[Collected data]
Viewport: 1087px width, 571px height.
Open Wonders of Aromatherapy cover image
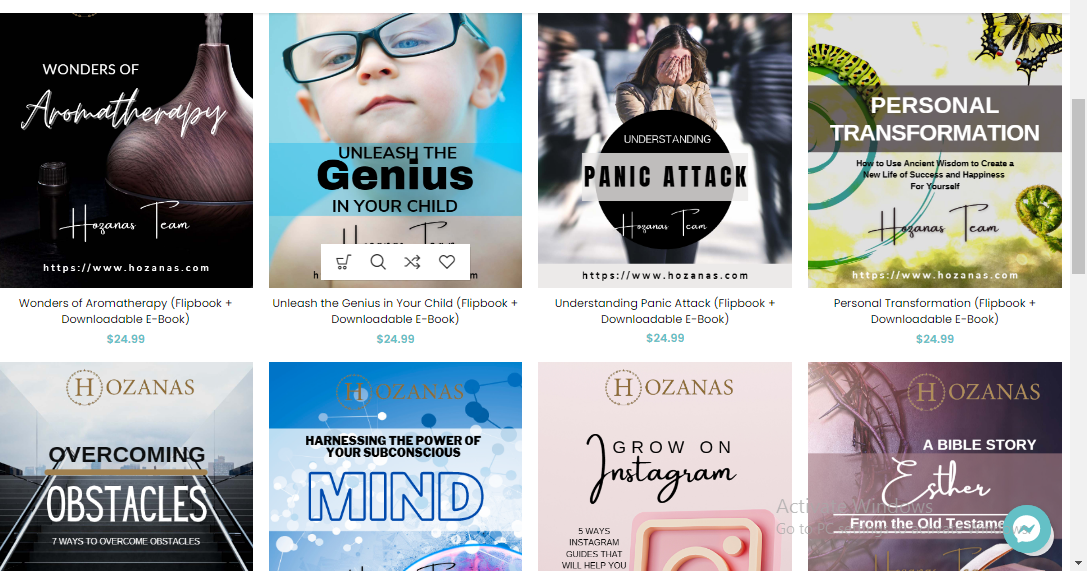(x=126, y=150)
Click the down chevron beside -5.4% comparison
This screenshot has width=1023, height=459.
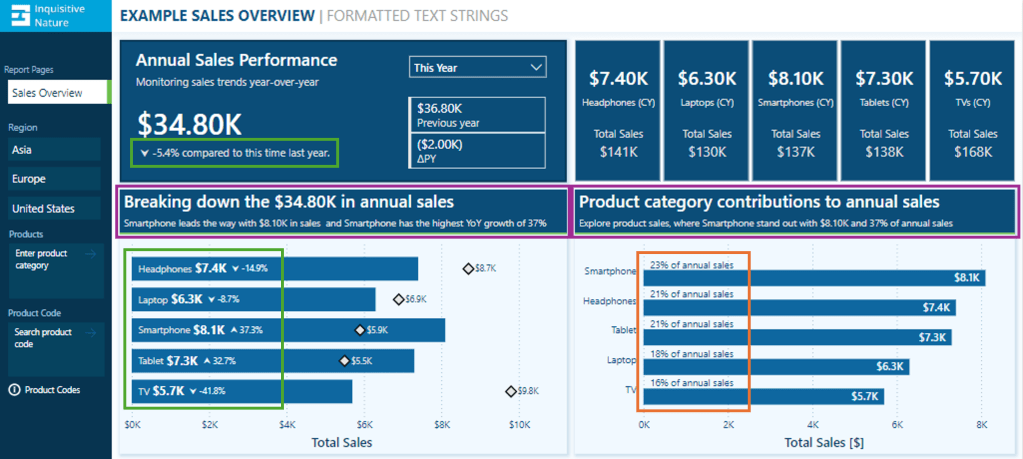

* * *

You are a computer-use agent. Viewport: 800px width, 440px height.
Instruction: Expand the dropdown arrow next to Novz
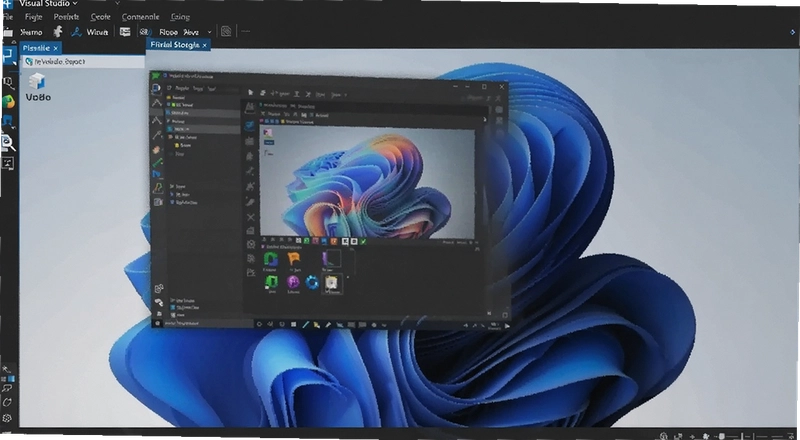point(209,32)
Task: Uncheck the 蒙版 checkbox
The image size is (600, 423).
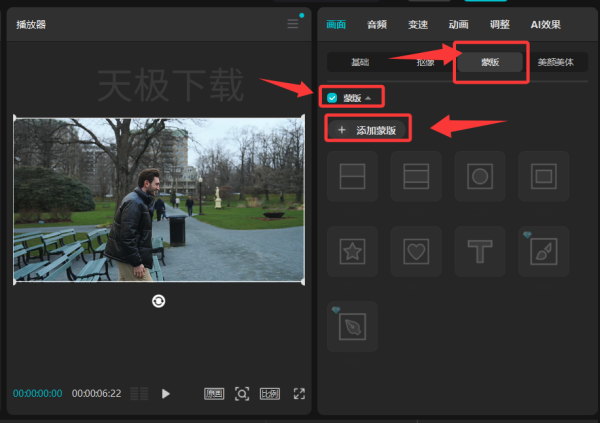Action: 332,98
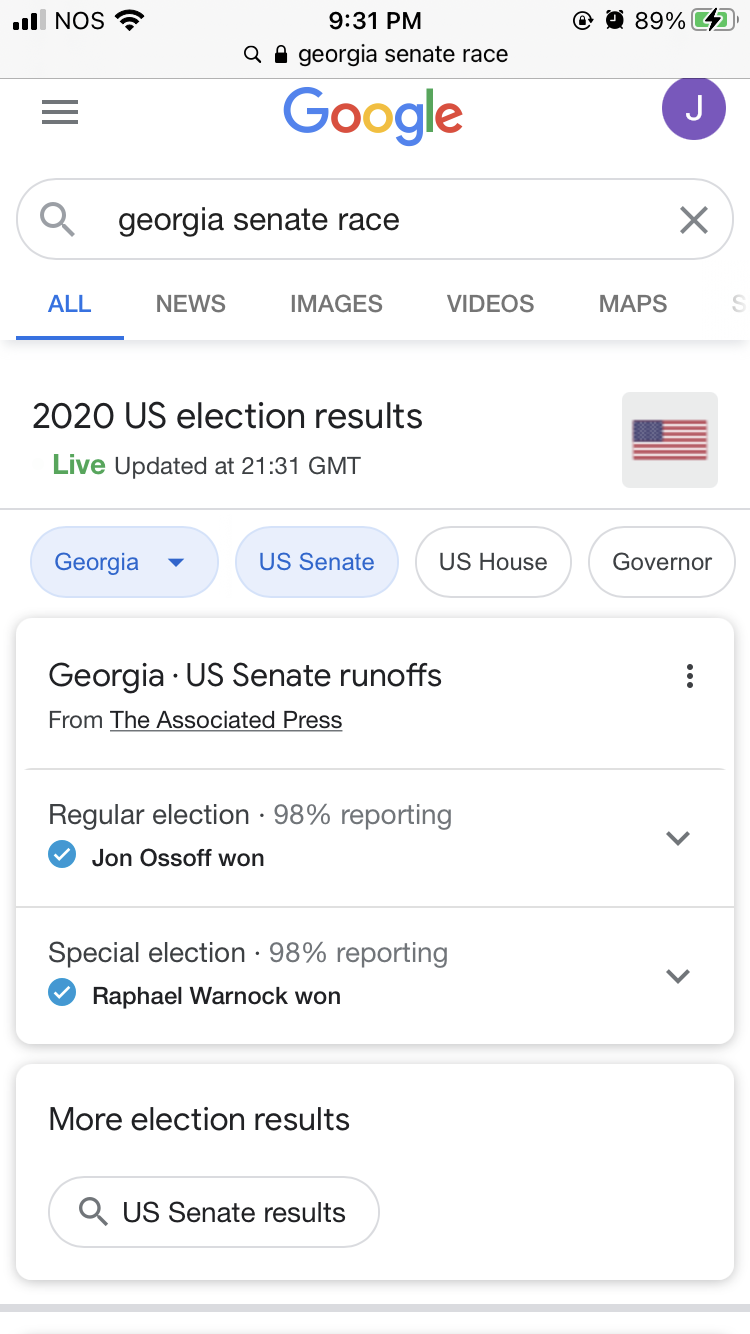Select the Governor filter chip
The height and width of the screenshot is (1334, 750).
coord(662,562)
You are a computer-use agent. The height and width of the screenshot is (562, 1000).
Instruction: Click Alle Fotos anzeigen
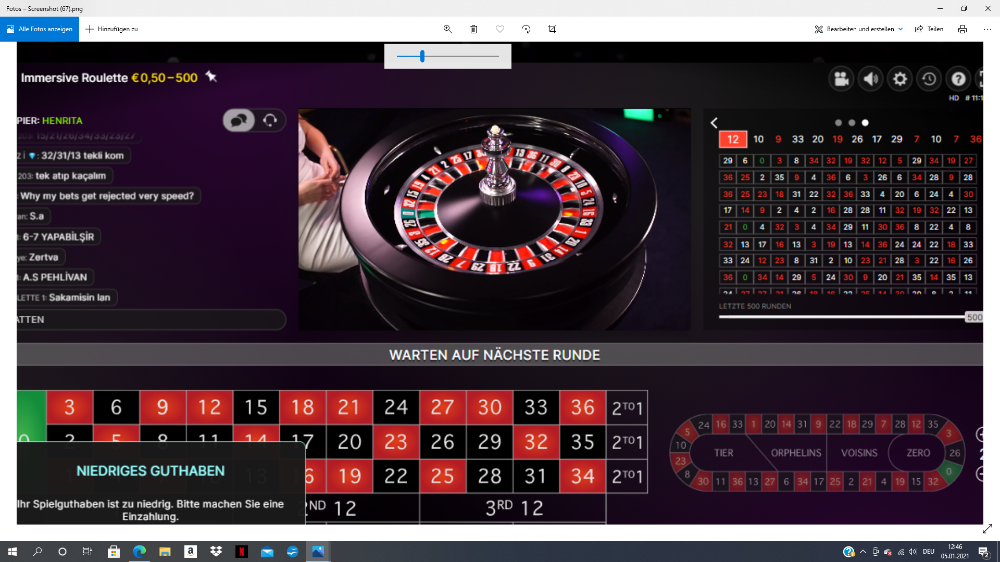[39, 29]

What you have to do ->
Some lines of the records above contain the word "agent". How many are there? Reply with the number alone.

Problem solution ->
2